I think that's a possibility. Or it might just stabilize. It would be easy enough to increase population again if it got too small. Perhaps after reaching a peak, it will come down to a population similar to today or less, and then stabilize?
So, if they let it dwindle to nothing, then it is through voluntary choice not to do anything about it, or indeed perhaps, even to accelerate it. There actually is a Voluntary Human Extinction Movement (VHEMT) that has this as its aim, to decrease our population to nothing through stopping reproduction.
If it was a voluntary decision, then as the population dwindled, at some point I wonder if the last few humans left might look around and say "we aren't a nuisance to the world any more, let's keep going for a bit longer?"

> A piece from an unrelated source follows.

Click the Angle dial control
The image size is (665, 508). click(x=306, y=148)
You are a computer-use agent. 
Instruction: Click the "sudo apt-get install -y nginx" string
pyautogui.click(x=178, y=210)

But if everyone wanted to go extinct voluntarily, for whatever reason - then as a unified culture of intelligent beings - they could do it. I don't think you could use evolution arguments to rule this out. Most you could say, seems to me, is to say it seems unlikely.

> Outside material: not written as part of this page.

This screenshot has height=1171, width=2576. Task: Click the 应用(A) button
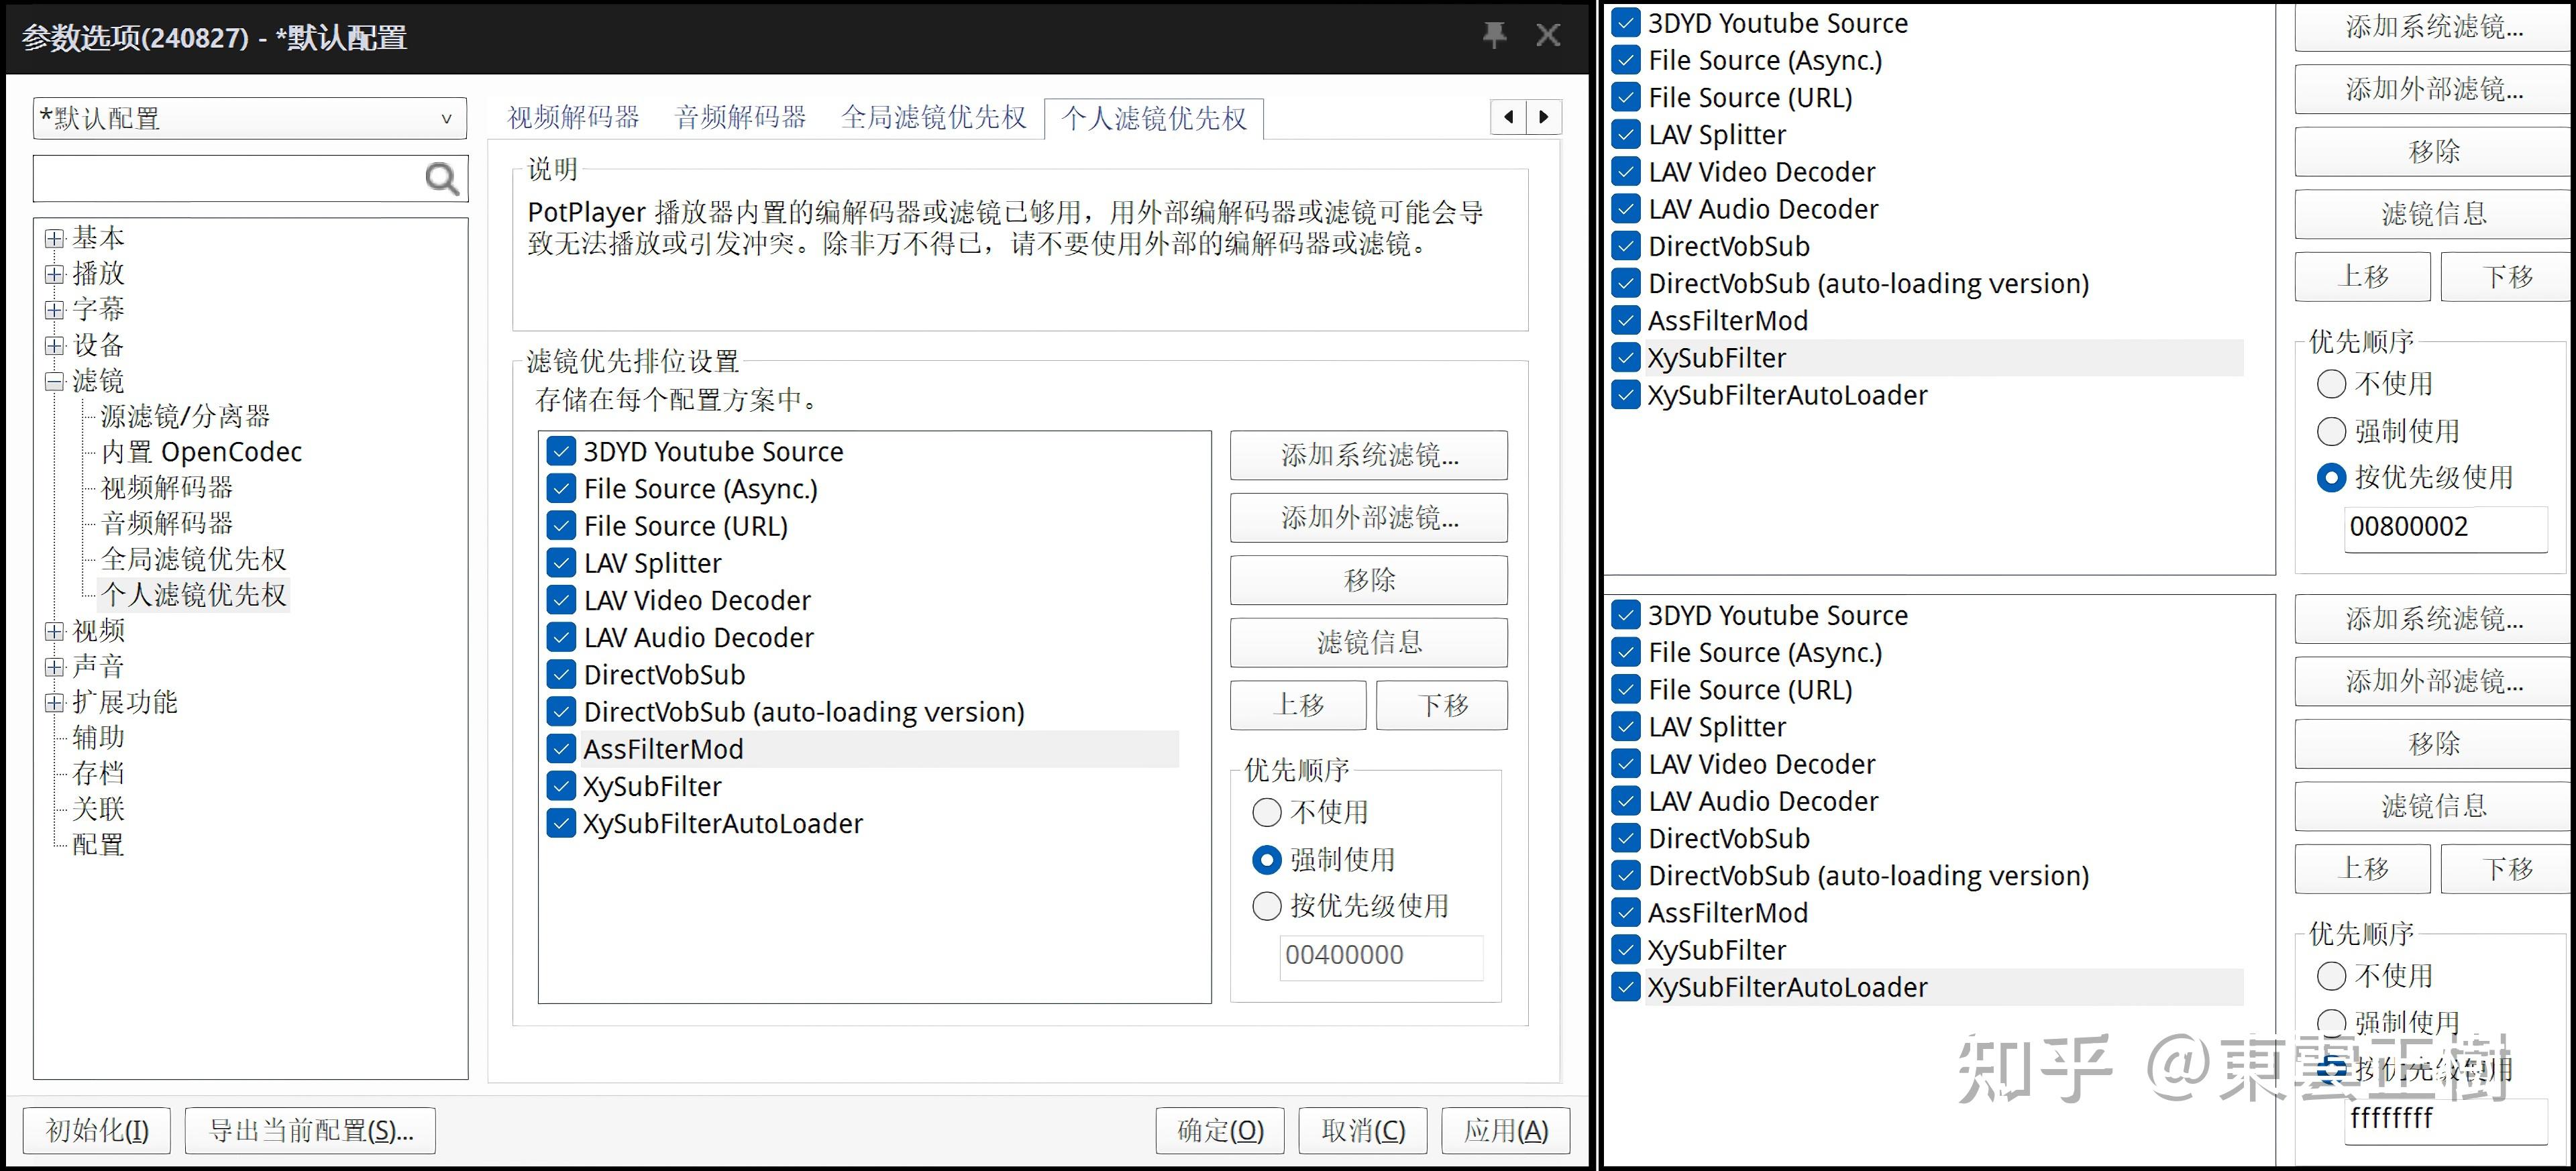point(1505,1131)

By the way, any extra terrestrial, or ourselves, has to stop exponential growth at some point within at most a few thousand years. After less than 7,000 years, doubling only once every century, we'd need to convert the entire mass of the sun into human beings every century to keep going. It doesn't take many more millennia to run out of matter throughout the observable universe.
So, leveling off at least, if not necessarily dwindling, is inevitable.